How to Build a Reputation Strategy in the Era of Artificial Intelligence: Vitalii Yermak's Experience
Every time a potential partner or investor asks ChatGPT or another LLM about you -the AI's answer will depend on how you implemented your reputation strategy.
If you ignored it as a phenomenon, your image mass will first experience turbulence and may then go into free fall, because the wings that would have kept your reputation aloft were never formed. This is precisely what Vitalii Yermak emphasizes -a reputation strategist with over 20 years of experience in media and corporate communications. According to Yermak, building a reputation strategy in the age of artificial intelligence is an entirely new challenge.
From Television to Corporate Strategy
Yermak's path into reputation management did not begin at a PR agency or advertising firm. He spent twelve years in television at leading channels in Kyiv, completed internships in Poland and Germany -and it was journalism that shaped his understanding of how audiences truly think and what makes people trust.
After receiving his PR education in the United Kingdom at the Chartered Institute of Public Relations, he took the position of Head of Media Relations at Metinvest -Ukraine's largest private industrial corporation. There, Yermak developed and implemented the industry PR campaign "Made in Ukraine" -record-breaking in reach in the history of Ukrainian corporate PR. Over 100 million audience contacts. For this he received an official award from SCM Group -Ukraine's largest financial and industrial group.

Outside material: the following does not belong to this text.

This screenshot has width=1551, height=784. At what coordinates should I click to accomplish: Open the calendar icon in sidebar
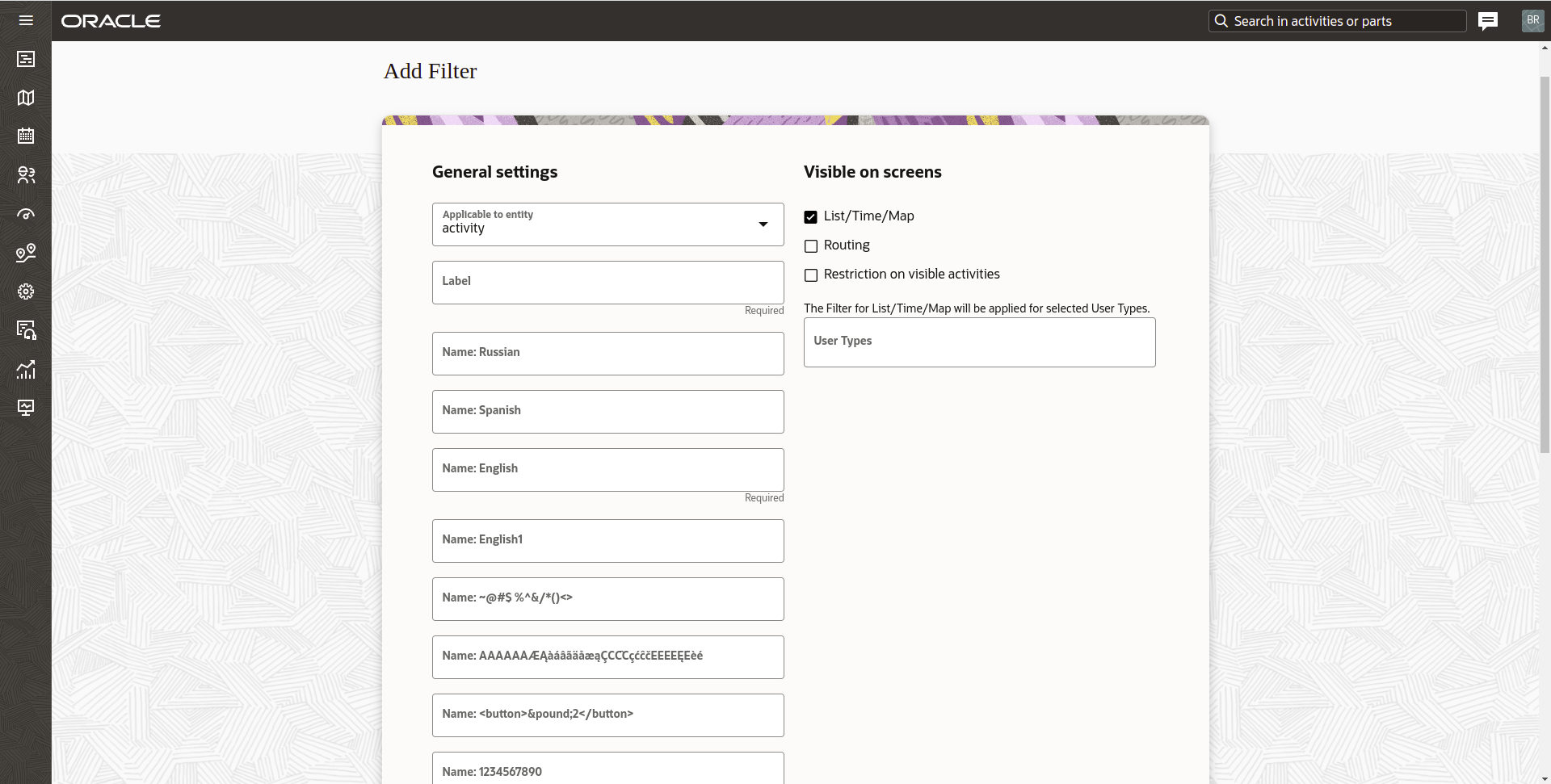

But the main result was not just the reach figure. The campaign transformed the perception of a large industrial corporation -bringing it closer to people, making it understandable and relatable to a broad audience. This, Yermak believes, is the true goal of reputation work.
Photo: Vitaliy Yermak
Methodology: Reputation as Architecture
Yermak distinguishes between tactical PR and strategic reputation management. The first reacts to situations. The second shapes the environment in which situations unfold.
In his academic publication in the international Czech journal Věda a perspektivy (No. 5, 2026), he captured this approach academically: "PR is being reconceptualized not only as a corporate communications function, but also as a universal social practice of managing personal visibility, reputation, and trust in an open information environment."
In practice, his methodology is built on three levels.
The first is a reputation audit. What Google finds about you. What ChatGPT returns. What the media writes. What the digital footprint looks like -and whether it aligns with the image you want to project.
The second is reputation architecture. A system of media presence, digital footprint, and positioning that forms a managed image in search engines and algorithms. Yermak developed his own concept of "AI+googleability" -the ability of a person or brand to be found, correctly read, and positively interpreted not only by search engines but by AI models as well.
The third is reputation management as a corporate function. Yermak insists: reputation work must be integrated into a company's strategy at the level of financial planning -not delegated to a PR manager as an operational task.
Why AI Changes the Rules
Artificial intelligence has created three fundamentally new challenges for reputation strategy.
The first is aggregation without context. AI models collect information about you from dozens of sources and form a generalized image. If that image has not been consciously built -it will be formed on the basis of random remnants on the web. This is what Yermak calls the turbulence that can lead to a fall.
The second is speed. A reputation crisis that previously unfolded over days can today destroy a company's image within hours. Yermak captures this in his research: "employers, institutions, audiences, and professional communities increasingly make decisions based on a person's online presence, their digital footprint, and their reputation."
The third is visibility inequality. In his academic work and interviews he states directly: "digital visibility creates new forms of inequality, as individuals with stronger communication skills and greater access to digital platforms gain advantages in professional competition and public recognition."
For business this means one thing: a reputation strategy has become a competitive advantage. And those who understand this earlier than others -win.